If this tells us anything, it’s that there’s no longer a question of whether an organisation will be breached, but rather when. Companies must be proactive in building internal safeguards to minimise the impact of a breach, to defend against their inevitable cost and damage.

Mental shift: beyond the perimeter

Recently, I’ve found myself in conversation with customers and prospects regarding their companies’ attitudes on the topic of breaches. These discussions make it clear that companies have made a mental shift from relying on the prevention of breaches at the perimeter, to ensuring they have damage control and resilience when one does occur.

They are all making the assumption that a breach will occur, rather than resting on the notion that their data will be adequately protected using preventive measures alone. These measures are, of course, very important. But it is far more damaging to wind up being breached and find out that you are unprepared and ill-equipped to minimise the damage associated with a breach. This new attitude is reshaping how organisations approach IT security.

Employees as an exposure point

The reality is, it’s next to impossible to predict and stop every attack. In today’s digital world, users need access to a myriad critical systems, applications and datasets to do their jobs. The increasing adoption of Software as a Service often means these systems exist outside the corporate network as well. And the way users are accessing these assets is becoming ever more diversified through the adoption of mobile computing, so you have a very complex environment.

Employees as an exposure point continue to pose headaches for organisations in Australia, with 68 per cent of businesses reporting heightened concern. Making sure the right people get access to the right systems – while keeping the wrong ones out – has never been more crucial. The traditional network perimeter is rapidly vanishing, so relying on a well-protected wall around the corporate network is no longer a sufficient form of security.

Visibility and control: identity governance

Most organisations are recognising the need for visibility and control over who has access to what, for all application types, both in the cloud and on-premises, independent of the device they are using for that access. Companies need to know what to do to mitigate this risk and how to quickly to respond to contain the damage breaches like these cause when they do happen.

This is precisely what identity governance does. Putting an effective identity governance solution at the centre of their security strategy allows organisations to quickly react to a breach, better understand who and what is at risk and potentially shut down an attack from spreading.

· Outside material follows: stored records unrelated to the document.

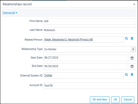The height and width of the screenshot is (104, 138).
Task: Clear the Related Person value with trash icon
Action: pyautogui.click(x=132, y=38)
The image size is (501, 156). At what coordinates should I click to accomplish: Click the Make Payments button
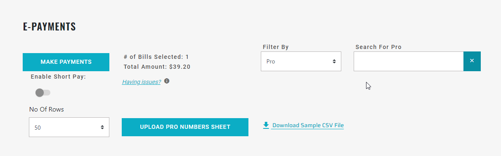66,62
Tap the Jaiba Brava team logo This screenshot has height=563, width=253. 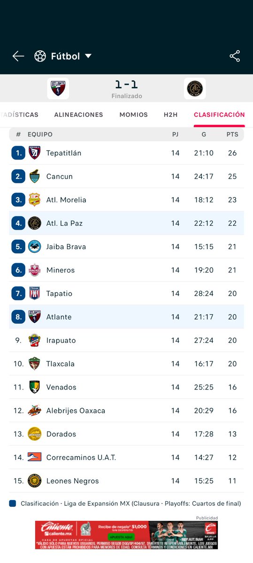coord(35,247)
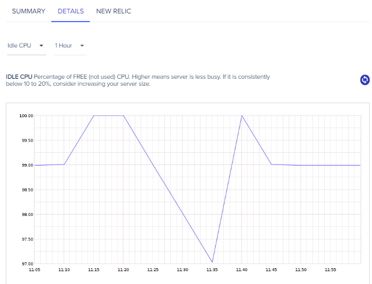Click the 11:55 x-axis time label
The height and width of the screenshot is (284, 372).
click(331, 270)
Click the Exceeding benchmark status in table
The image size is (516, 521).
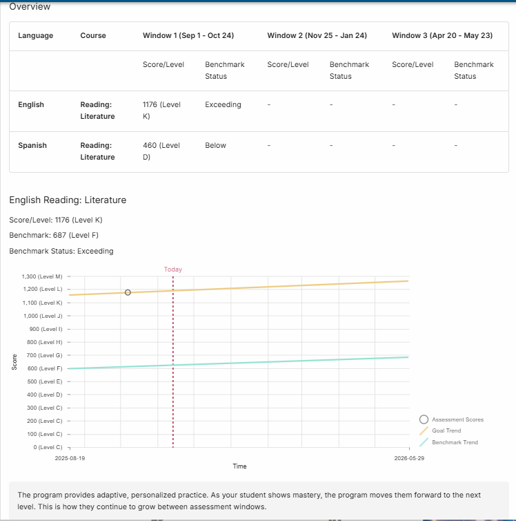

Data breaches are now a feature of everyday decision making for Australian organisations. While protecting against a breach through preventive measures is an ongoing necessity, there are definitive steps organisations can take to increase resilience and potentially reduce the negative impact of a breach when it does occur. After all, it’s the severity of the data loss, not simply the fact that they were breached, that will impact business operations and damage brands.